— BEGIN PASSAGE —

Cornwall and the Unexplored Maternal Legacy, 1760-1870


Melissa Hardie

About this book

‘Actually... the Bronte girls got their literary talent from the Carne side, as their Aunt Elizabeth spun wonderfully wild and woolly tales of Cornwall. So there!’  Philip Carne

This new book explores the important maternal background of the great literary family. In highlighting the background of their Cornish mother and her family, it provides a major and fresh source of cultural understanding of the Brontё milieu. Surprisingly ignored until now, Cornish contextual networks and issues are shown to have been very significant in the creative evolution of the writers.

Place-histories of Yorkshire and Ireland have been exhaustively investigated as backdrops to Brontë writings. Largely unacknowledged, however, is the influential agency to their writings that Cornwall, as a mental and spiritual legacy, also offers. Their Cornish kin did much to mould and form capabilities, temperament, and literary concerns.

Born and bred in the town and district of Penzance at Land’s End, Maria (Carne) Brontë (1783-1821) died young at Haworth in Yorkshire, leaving her six children all under 10 years of age. Travelling far to take over the care of the children, her Cornish elder sister Elizabeth (Carne) Branwell (1776-1842) is also virtually ignored in Brontë history. Yet it was Elizabeth who would provide the general tenor, the daily routines and domestic rhythms for the family as children, adults, and creative beings.

This new illustrated study captures the whole milieu in which Maria, Elizabeth and their kinship circle grew up in Cornwall, known even then as a legendary and romantic place. In their everyday life were a number of journalists, travellers, poets, story-tellers, and published academics,  critically influential in their day. The legacies of story-telling, journal reading and direct participation in the life of books were vital.

This volume presents a full cast-list of possible participants in the lives of the constituent families. The focus pivots on the critically important period in which the Wesleyan Methodist emphasis on education and loving usefulness to family and society was to the fore, transforming the face of Cornwall into the Victorian period. In an age of revolutions – American, French and industrial – the Branwells, the Carnes, the Battens and the Fennells were laying new roads into the future.

— END PASSAGE —
— BEGIN GIVEN RECORDS —

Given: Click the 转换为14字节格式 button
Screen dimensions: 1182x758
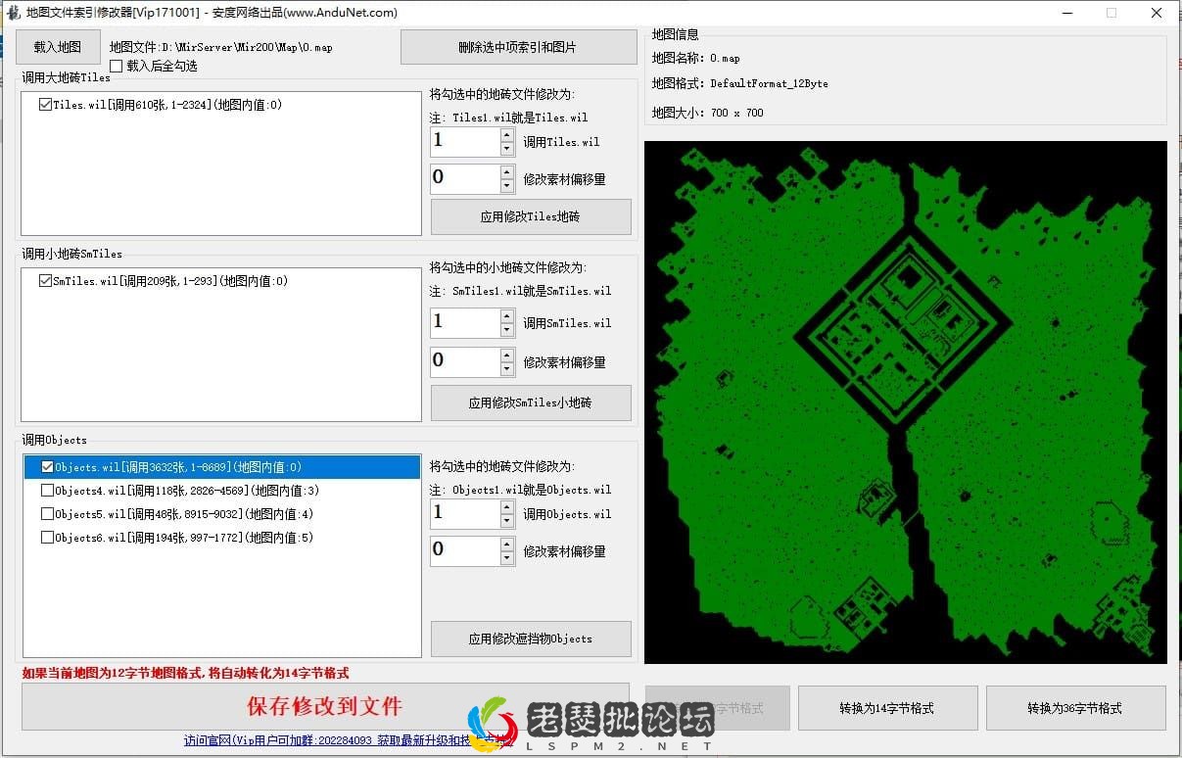Looking at the screenshot, I should pyautogui.click(x=887, y=707).
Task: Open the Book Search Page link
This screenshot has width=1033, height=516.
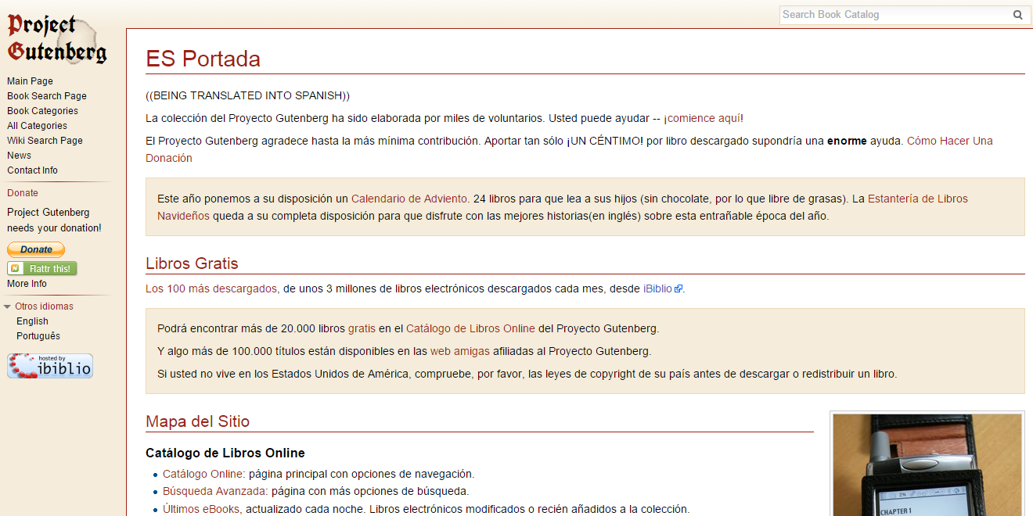Action: coord(47,96)
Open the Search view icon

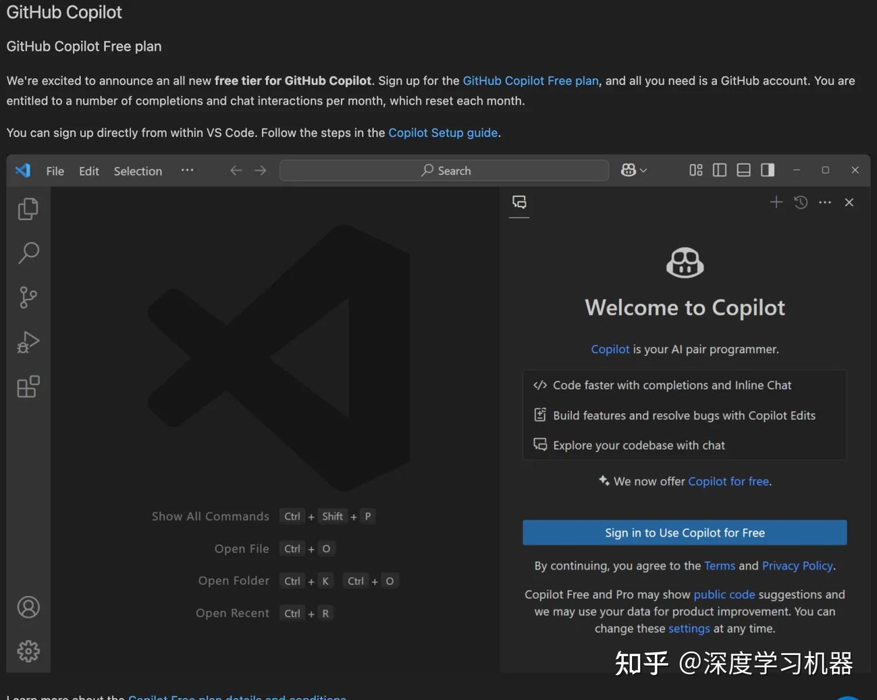tap(28, 253)
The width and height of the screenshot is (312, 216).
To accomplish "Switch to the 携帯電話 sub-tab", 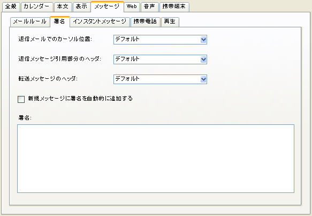I will point(145,22).
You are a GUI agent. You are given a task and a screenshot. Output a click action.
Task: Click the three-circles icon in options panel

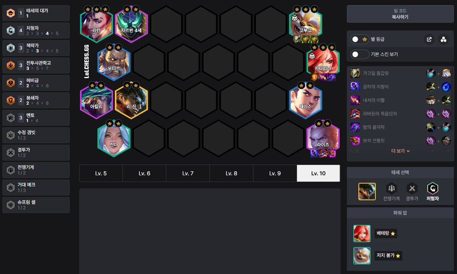click(443, 39)
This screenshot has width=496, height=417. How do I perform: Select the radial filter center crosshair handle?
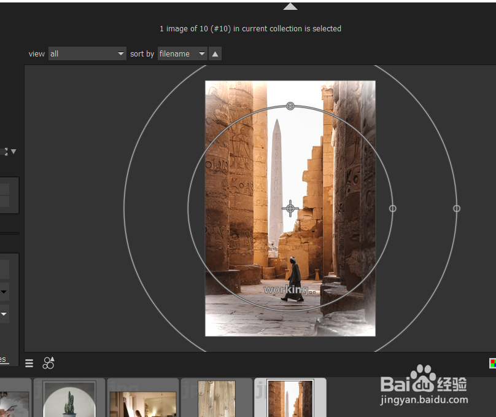click(x=290, y=208)
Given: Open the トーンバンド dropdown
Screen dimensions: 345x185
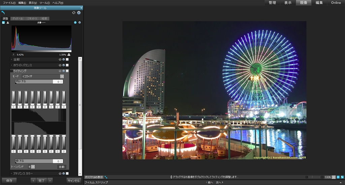Looking at the screenshot, I should 33,167.
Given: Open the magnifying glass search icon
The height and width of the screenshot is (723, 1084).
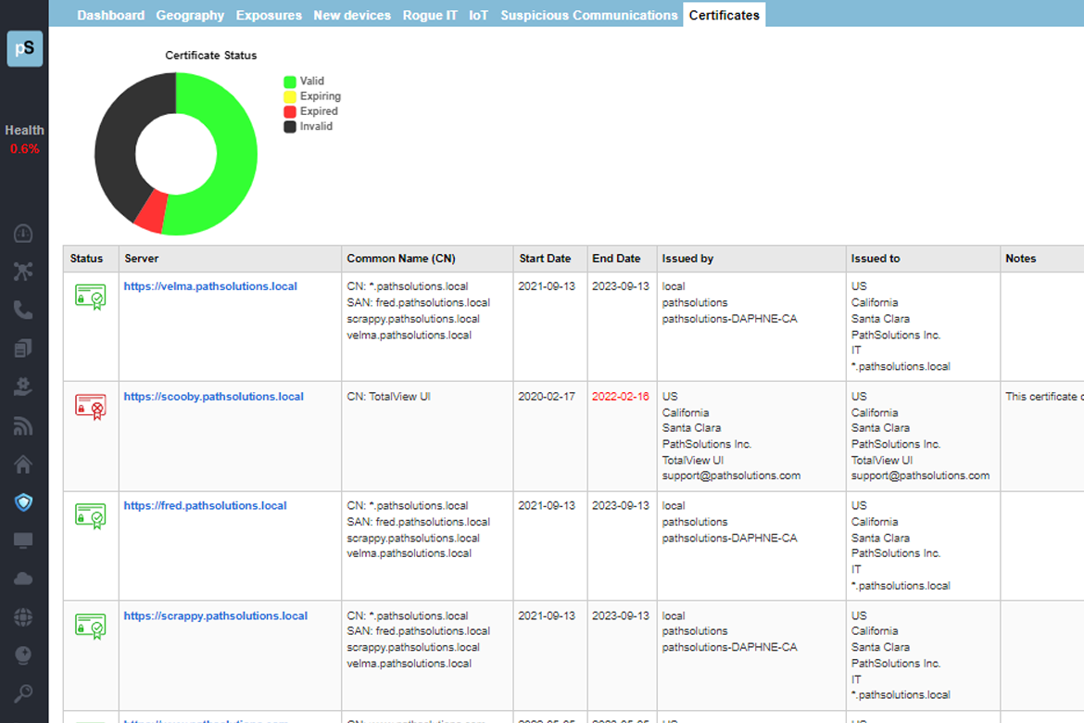Looking at the screenshot, I should [23, 693].
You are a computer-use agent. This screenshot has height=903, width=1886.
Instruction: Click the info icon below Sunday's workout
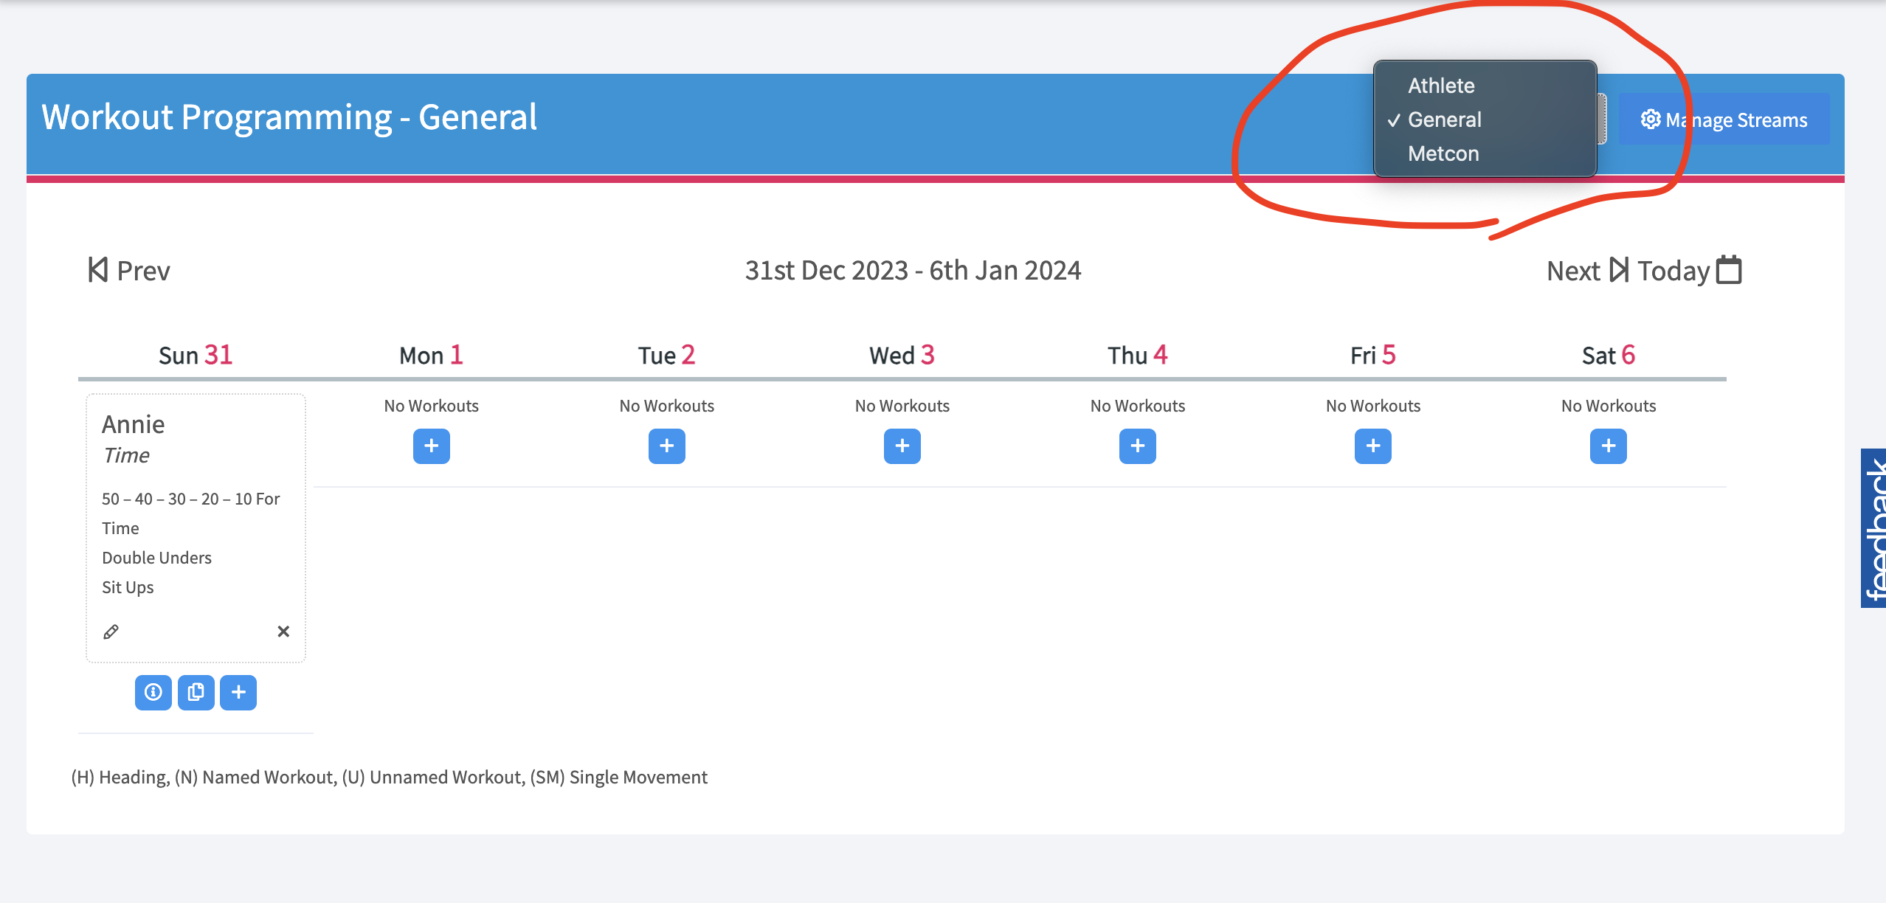pyautogui.click(x=153, y=692)
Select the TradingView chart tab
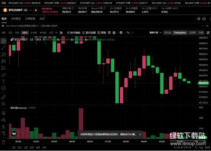This screenshot has width=211, height=151. pos(180,33)
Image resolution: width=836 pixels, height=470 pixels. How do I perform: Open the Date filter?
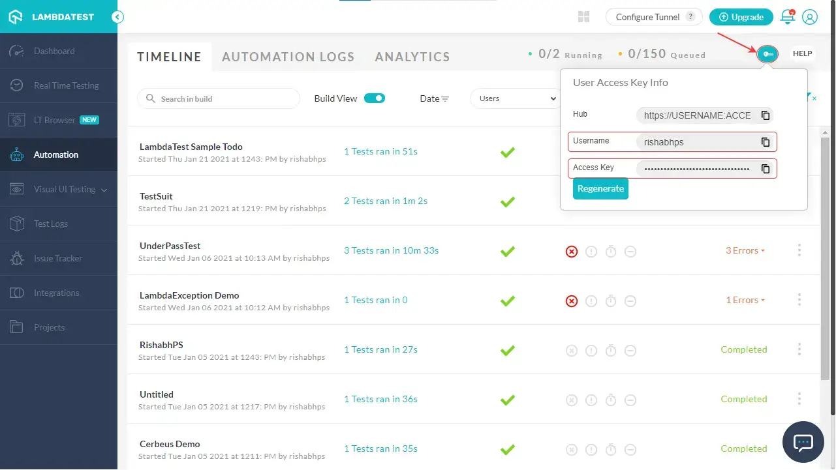(x=434, y=98)
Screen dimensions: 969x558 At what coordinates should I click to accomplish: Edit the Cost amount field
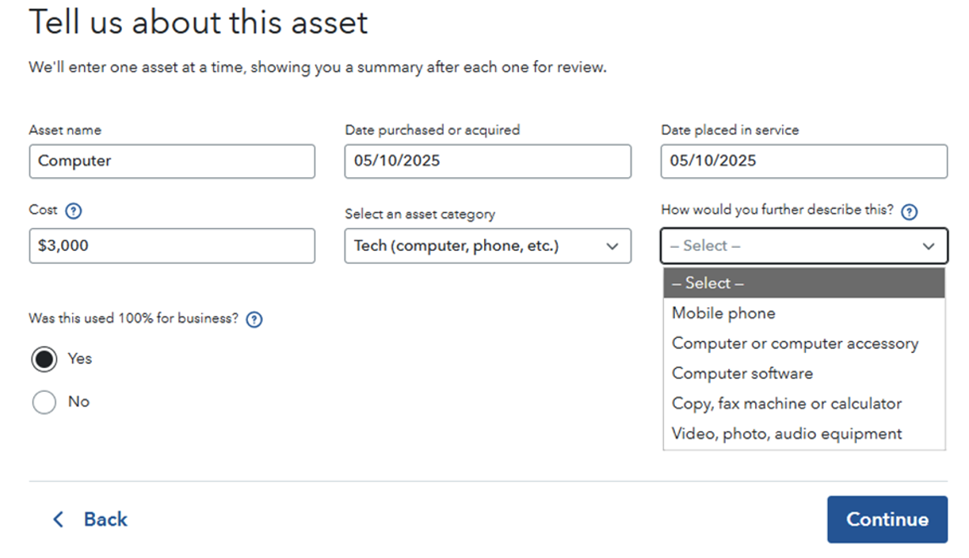click(x=172, y=246)
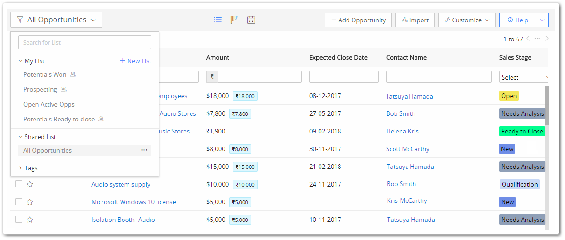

— END GIVEN RECORDS —

• _EXERCISES TO COMPLETE_
1. Answer these questions about the book description:
(a) In what town and district were Maria (Carne) Brontë and her family born and bred?
(b) How many children did Maria leave when she died, and how old were they?
(c) Which four families does the description say were laying new roads into the future?
2. Write out the records again word for word, starting at the line that contains "Screen dimensions: 969x558" and ending at the end of the records. Leave out the pictures.
The book description and the records come from separate sources.

• _IN RESPONSE_
1.
(a) Penzance, at Land's End.
(b) Six children, all under 10 years of age.
(c) The Branwells, the Carnes, the Battens and the Fennells.

2.
Screen dimensions: 969x558 At what coordinates should I click to accomplish: Edit the Cost amount field
click(x=172, y=246)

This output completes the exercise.